Les engagements mutuels conclus entre l’Albanie et l’UE dans le cadre de l’Accord de stabilisation et d’association (ASA) sont entrés en vigueur peu avant le dépôt par le premier ministre Sali Berisha de la candidature du pays le 28 avril 2009. Cette date marque également l’entrée de l’Albanie dans l’OTAN.
Ces engagements concernent de nombreux domaines. Celui des droits de l’homme et de la protection des minorités a fait l’objet de réels progrès alors que les avancées en matière judiciaire ou en matière de droits économiques et sociaux sont jugées en conclusion encore trop timides par la Commission. La question religieuse, dans ce pays majoritairement musulman, n’a pas été identifiée comme un obstacle par l’Union.

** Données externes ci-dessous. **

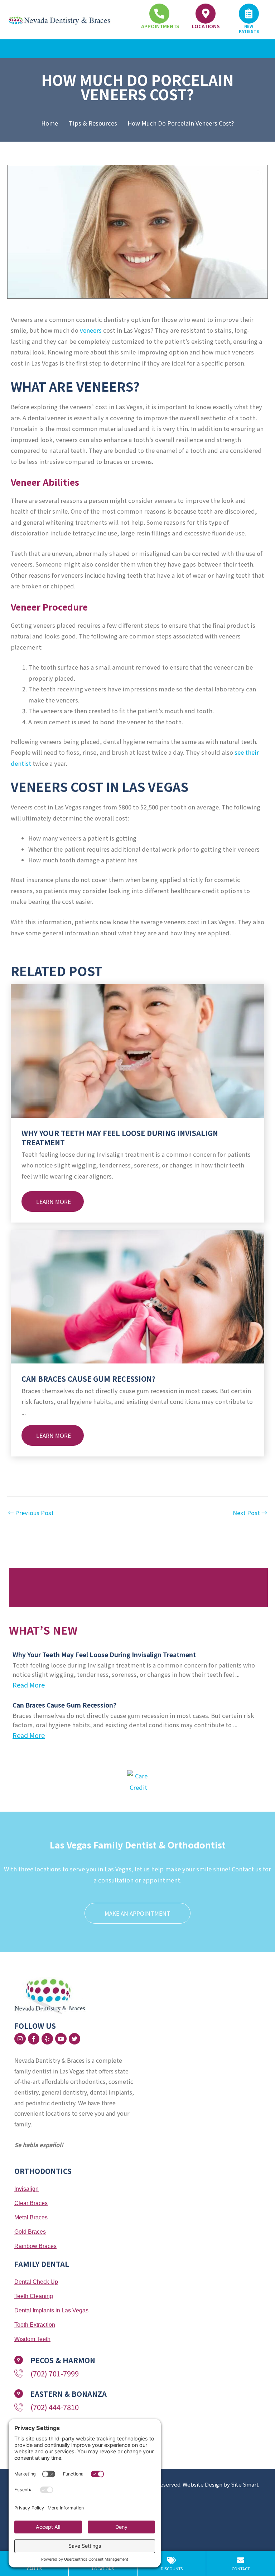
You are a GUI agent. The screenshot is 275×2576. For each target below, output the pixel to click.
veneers (91, 330)
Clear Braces (31, 2203)
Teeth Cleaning (33, 2296)
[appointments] (159, 14)
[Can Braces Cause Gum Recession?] (137, 1295)
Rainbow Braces (35, 2246)
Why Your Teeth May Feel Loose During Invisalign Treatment (119, 1137)
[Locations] (206, 14)
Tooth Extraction (34, 2325)
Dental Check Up (36, 2282)
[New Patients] (249, 14)
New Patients (249, 28)
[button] (137, 49)
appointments (160, 26)
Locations (205, 26)
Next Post (250, 1512)
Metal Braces (31, 2217)
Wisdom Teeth (32, 2339)
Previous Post (31, 1512)
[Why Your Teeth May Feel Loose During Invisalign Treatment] (137, 1049)
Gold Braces (30, 2232)
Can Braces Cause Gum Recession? (88, 1378)
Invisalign (26, 2189)
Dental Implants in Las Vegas (51, 2310)
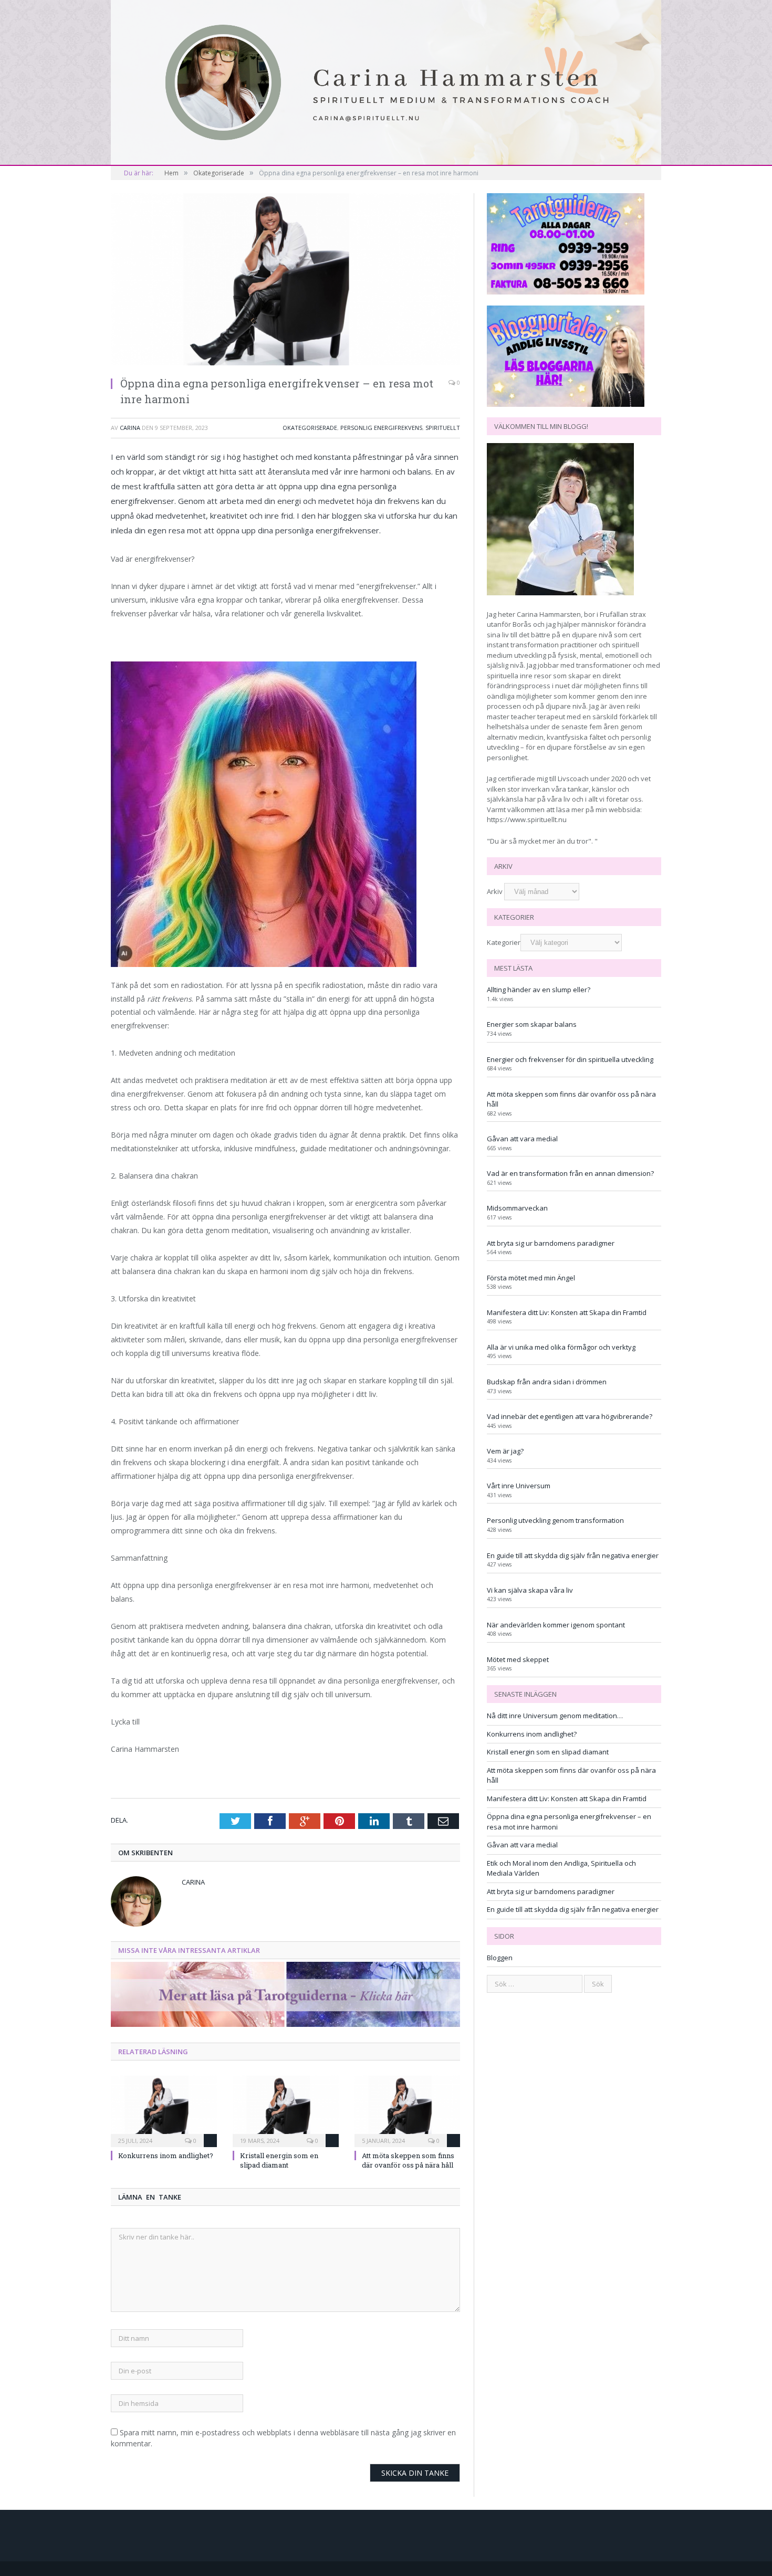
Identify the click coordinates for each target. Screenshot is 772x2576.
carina (130, 428)
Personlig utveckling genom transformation (555, 1520)
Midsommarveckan (517, 1208)
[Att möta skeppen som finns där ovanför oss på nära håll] (407, 2109)
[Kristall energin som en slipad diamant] (286, 2109)
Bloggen (500, 1957)
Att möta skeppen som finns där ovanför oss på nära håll (408, 2160)
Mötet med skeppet (518, 1659)
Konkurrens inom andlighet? (165, 2155)
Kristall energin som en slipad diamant (279, 2160)
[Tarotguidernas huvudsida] (285, 2024)
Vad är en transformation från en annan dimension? (570, 1173)
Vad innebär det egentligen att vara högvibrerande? (569, 1416)
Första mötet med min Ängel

Soutien de la France assuré
La vocation européenne de la République albanaise, revendiquée sur place aussi bien par la classe politique que par les citoyens, fait l’objet d’un large consensus au sein des pays membres de l’Union. Seules les relations avec la Grèce sont encore délicates. L’Allemagne, la Belgique et la France soutiennent quant à elles de longue date la candidature albanaise. En présentant l’adhésion comme une évidence après la visite en France de Sali Berisha le 24 avril 2009, le ministre français des Affaires étrangères, Bernard Kouchner, a réaffirmé sa position. « Quelle que soit la date, quel que soit le calendrier, le soutien de la France est assuré ».
« Si dans les années à venir le rythme des réformes est similaire à celui des 10 dernières années, l’Albanie devrait intégrer l’UE au plus tard en 2015 », affirmeSerge Métais, auteur d’une Histoire des Albanais parue chez Fayard en 2006. « L’ouverture serait une excellente chose aussi bien pour l’Union que pour l’Albanie. L’identité européenne de l’Albanie va de soi. Cette nouvelle étape franchie vers l’adhésion n’est pas une surprise mais plutôt le résultat logique et évident d’un long processus au terme duquel les Balkans sont désormais « enclavés dans l’UE » ».
La Commission européenne a alloué un total de 81.2 millions d’euros au pays en 2009 et continuera de soutenir financièrement les réformes au moins jusqu’en 2011.
La plus grande attente du peuple albanais concerne aujourd’hui la possibilité de voyager en Europe sans visas. D’après Serge Métais, l’émigration albanaise est bien moindre aujourd’hui qu’il y a encore quelques années. Les réticences de l’Union au sujet des visas font encore écho à la mauvaise réputation des Albanais en Europe occidentale et à « la peur des voyous », selon les termes de l’historien.